"Übergriffige Kontrollen" - Vorwürfe von HSV-Fans nach Spiel in Essen
Der 4:3-Erfolg nach Verlängerung bei Rot-Weiss Essen in der ersten Runde des DFB-Pokals hat für viele Fans des Fußball-Zweitligisten Hamburger SV einen faden Beigeschmack. Sie beklagten sich über das Gebaren des Sicherheitspersonals vor Beginn der Partie.
"Die Ordner haben beinahe allen männlichen Personen in den Schritt gefasst. Uns wurde berichtet, dass dabei teilweise ohne Ankündigung in den Intimbereich gefasst wurde. Frauen wurden von den Ordnerinnen aufgefordert, ihre BHs zu öffnen, um besser darunter fassen zu können. Berichtet wurde uns auch von Fällen, in denen unangekündigt der BH angehoben wurde", schrieb der "Förderkreis Nordtribüne" auf seiner Website.

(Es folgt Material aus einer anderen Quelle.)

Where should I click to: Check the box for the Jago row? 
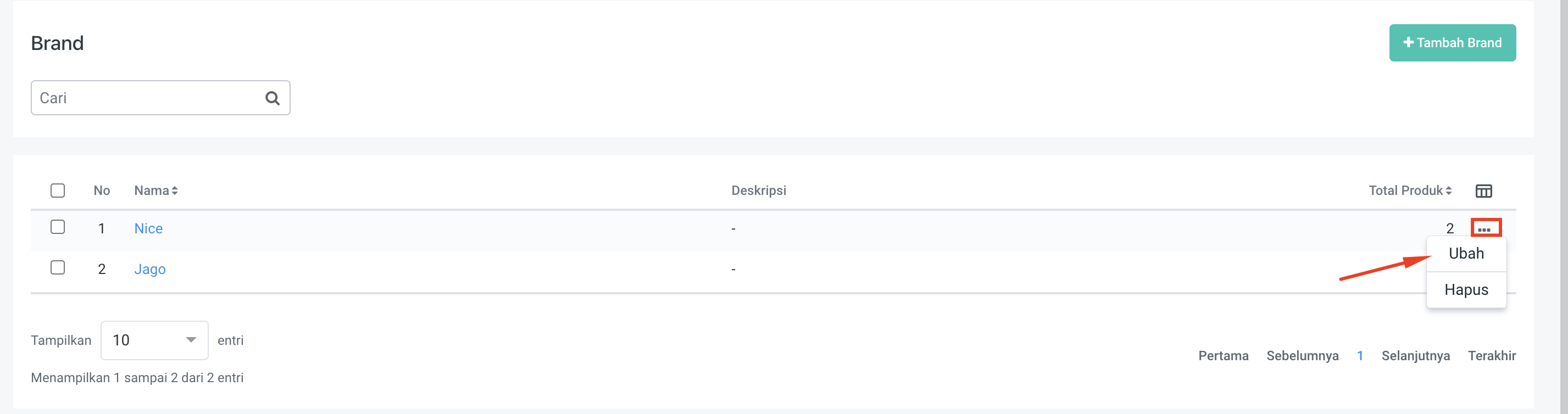point(58,268)
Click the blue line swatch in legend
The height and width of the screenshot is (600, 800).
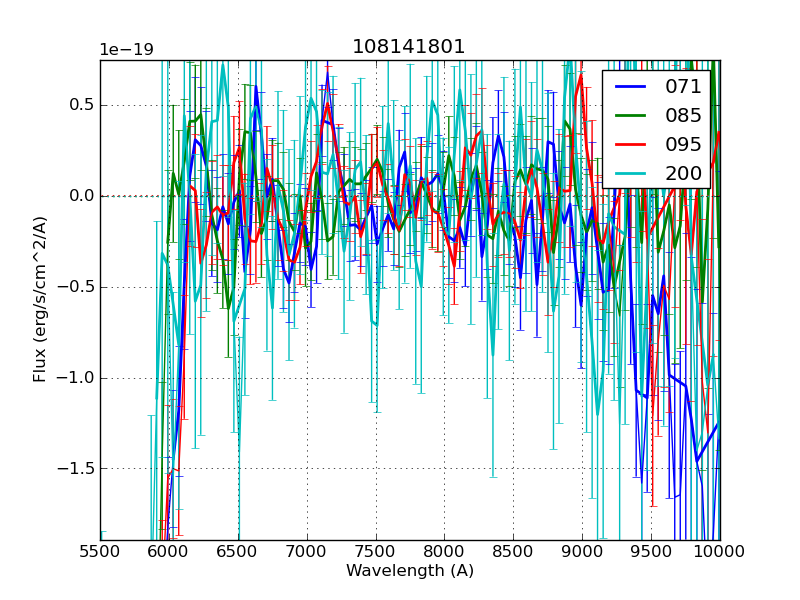pos(632,87)
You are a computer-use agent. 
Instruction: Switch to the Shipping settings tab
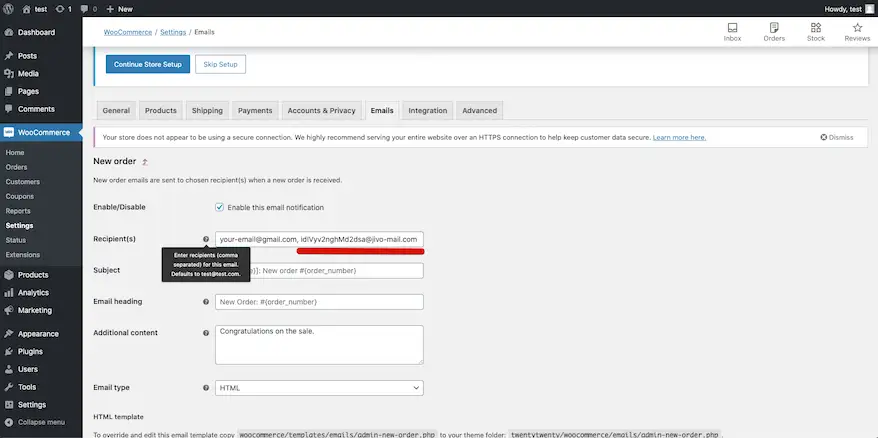point(207,110)
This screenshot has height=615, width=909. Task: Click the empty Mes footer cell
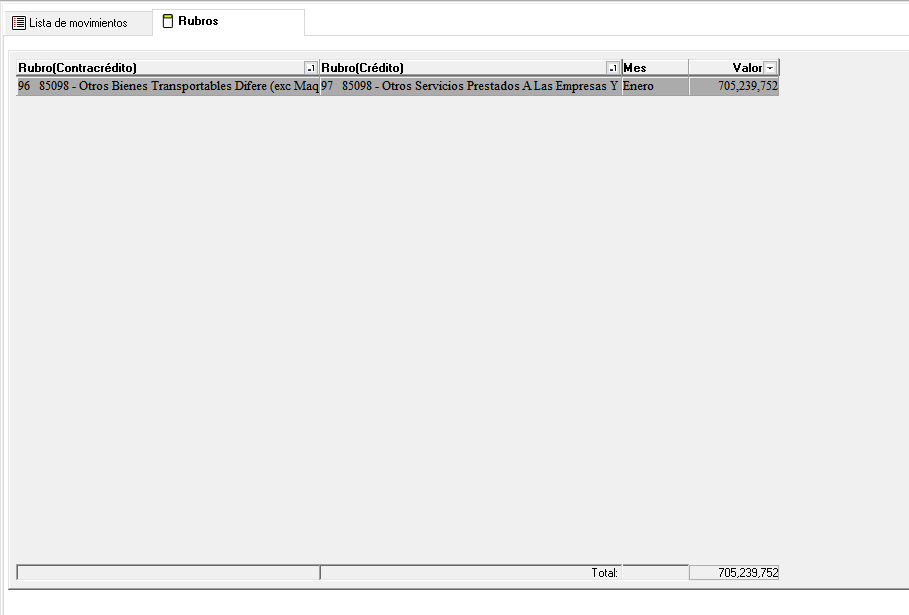(654, 573)
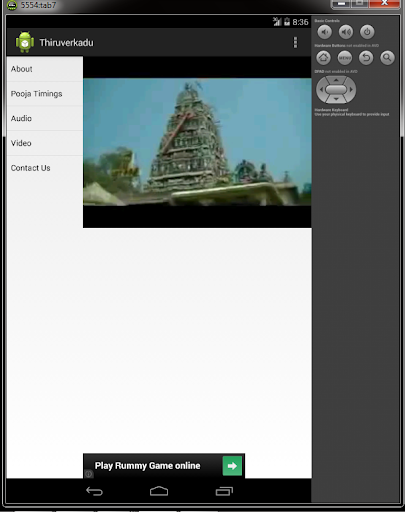405x512 pixels.
Task: Tap the Android navigation bar Back arrow
Action: (94, 491)
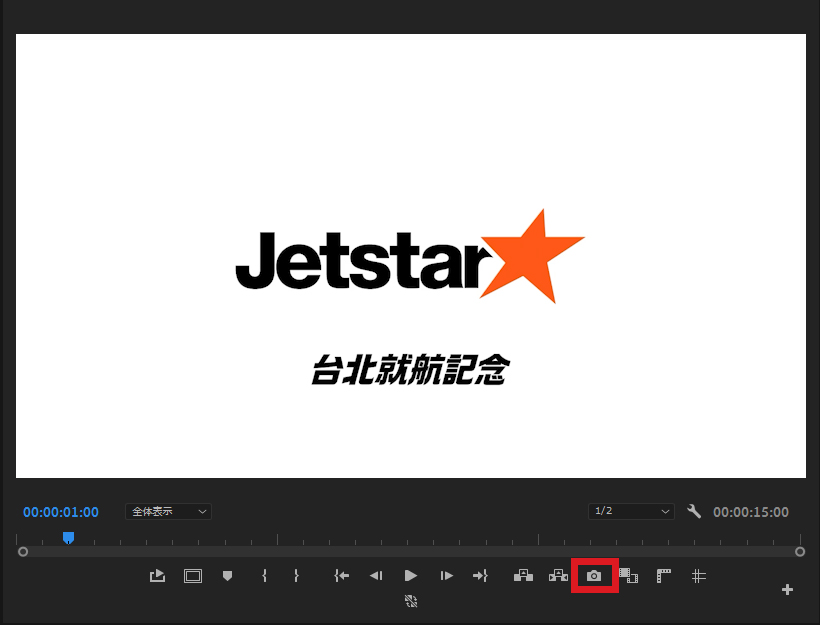Open the 全体表示 zoom level dropdown
The height and width of the screenshot is (625, 820).
168,511
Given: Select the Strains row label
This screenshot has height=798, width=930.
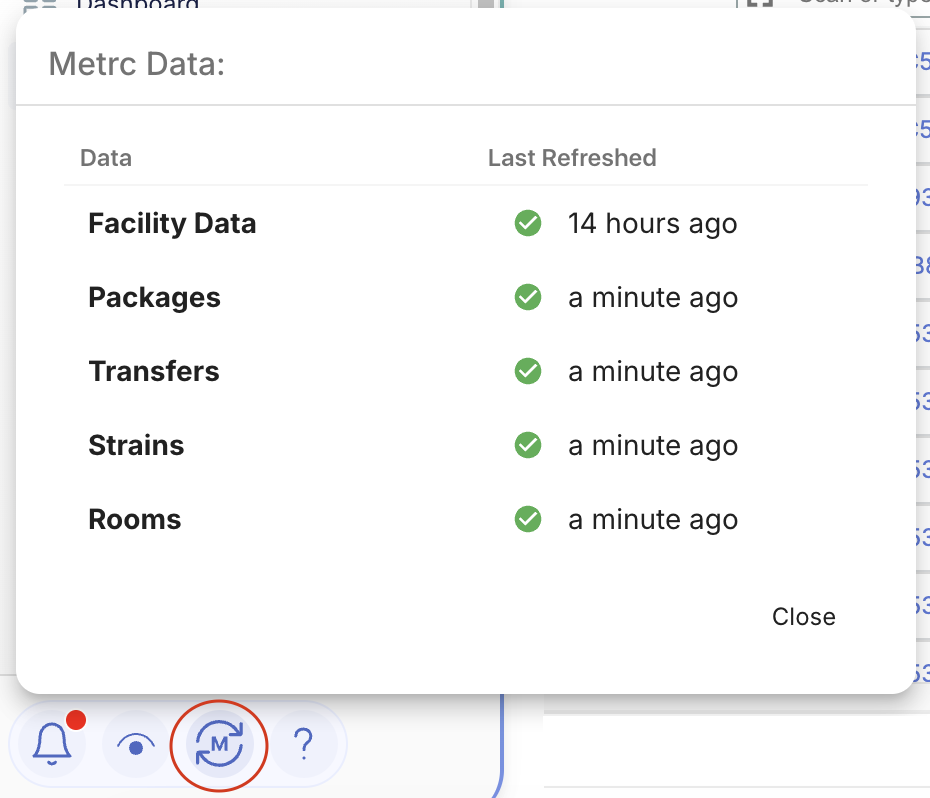Looking at the screenshot, I should (136, 446).
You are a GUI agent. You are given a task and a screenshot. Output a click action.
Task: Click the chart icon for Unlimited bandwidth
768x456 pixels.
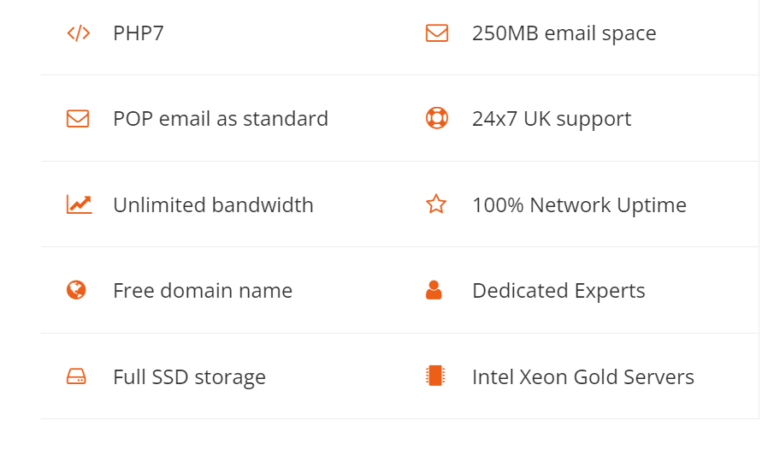click(79, 205)
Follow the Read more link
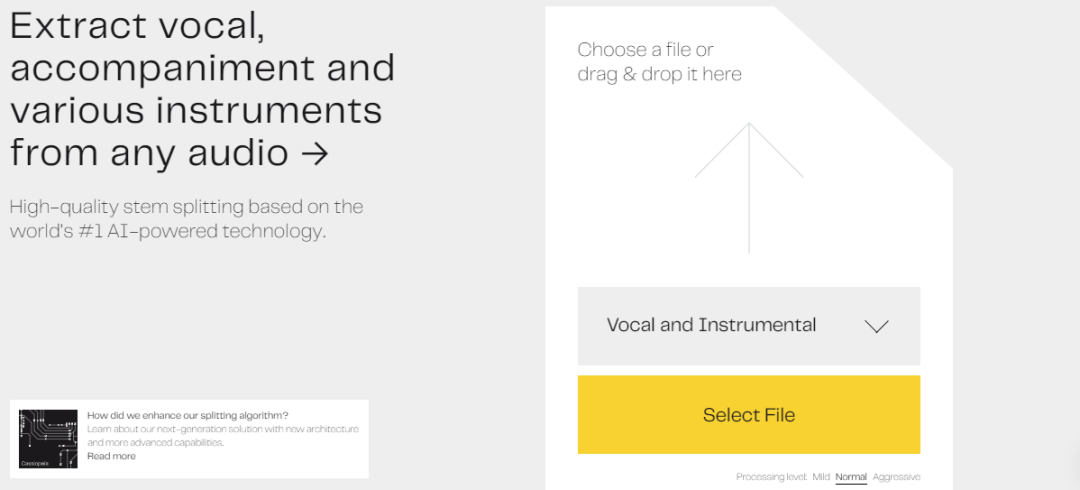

Betroffene Fans hätten teilweise davon berichtet, dass das Ordnungspersonal sein Handeln angekündigt habe. Dabei sei es unter anderem zu den Aussagen "Ich muss dir leider an die Eier fassen, das wurde uns befohlen" oder "Ich muss Ihnen jetzt einmal kurz an die Brüste und dazwischen fassen" gekommen, hieß es.
HSV forscht weiter nach
Der HSV teilte am Montag mit, dass er mit den Betroffenen im Austausch stehe und dabei sei, die Thematik weiter aufzuarbeiten. "Die Betroffenen haben unsere Fanbetreuer direkt vor Ort kontaktiert oder sich an den Supporters Club gewandt. Auch die Fanhilfe wurde kontaktiert. Viele haben sich auch im Nachgang via Mail gemeldet", sagte ein Sprecher des Clubs.
RWE wehrt sich: Fans störten und behinderten Einlassphase
Rot-Weiss Essen wehrt sich gegen die Vorwürfe. "Die Einlasskontrollen wurden allesamt im Rahmen der rechtlichen Rahmenbedingungen und des Qualifizierungskonzeptes für den Sicherheits- und Ordnungsdienst des DFB durchgeführt", teilte der Drittligist mit. Laut dem Revierclub hatte das Personal zunächst neun pyrotechnische Gegenstände gefunden. Daraufhin seien die Kontrollen verstärkt worden, wodurch unter anderem insgesamt 14 Pyro-Gegenstände festgestellt worden waren.
Zudem hätten einige Fans die Einlassphase gestört und den Ordnungsdienst bei der weiteren Durchsuchung behindert. "Der verspätete Einlass erfolgte nur, weil die Personen von einem bestimmten Ordner durchsucht werden wollten, den sie bereits zuvor angepöbelt und jede Kontrolle kommentiert hatten. Ein früherer Einlass wäre an den anderen Durchlassstellen möglich gewesen, der Ordnungsdienst wies die Personen mehrfach darauf hin", heißt es in der RWE-Stellungnahme weiter.
Anwalt Laut sieht Grenzüberschreitung
Der Sportrechtsanwalt René Lau sieht in den von den HSV-Fans beklagten "übergriffigen Kontrollen" des Sicherheitspersonals eine klare Grenzüberschreitung. "Im Gesetz steht sicherlich nicht, dass man in den Schritt fassen darf oder in den BH-Bereich", sagte der Jurist.
Im Raum stehen demnach die Tatbestände der Nötigung und tätlichen Beleidigung. Eine strafrechtliche Verfolgung der Vorwürfe könnte nach Laus Einschätzung aber schwierig werden: "Betroffene können Strafanzeige stellen, aber das wird schwierig werden, weil man den einzelnen Security-Mitarbeiter nennen muss, denn man redet dabei von einer individuellen Schuld. Das Sicherheitsunternehmen an sich kann man vorerst nicht angehen."
Lau erklärte, dass die Security nur das ihr übertragene Hausrecht durchsetzen könne. "Wenn ein Mitarbeiter die Vermutung hat, dass dort eine Straftat vorliegt, muss er die Polizei einschalten. Die Polizei hat dann noch mal mehr Rechte bei der Überprüfung, darf aber bei Weitem auch nicht alles bei der Durchsuchung machen."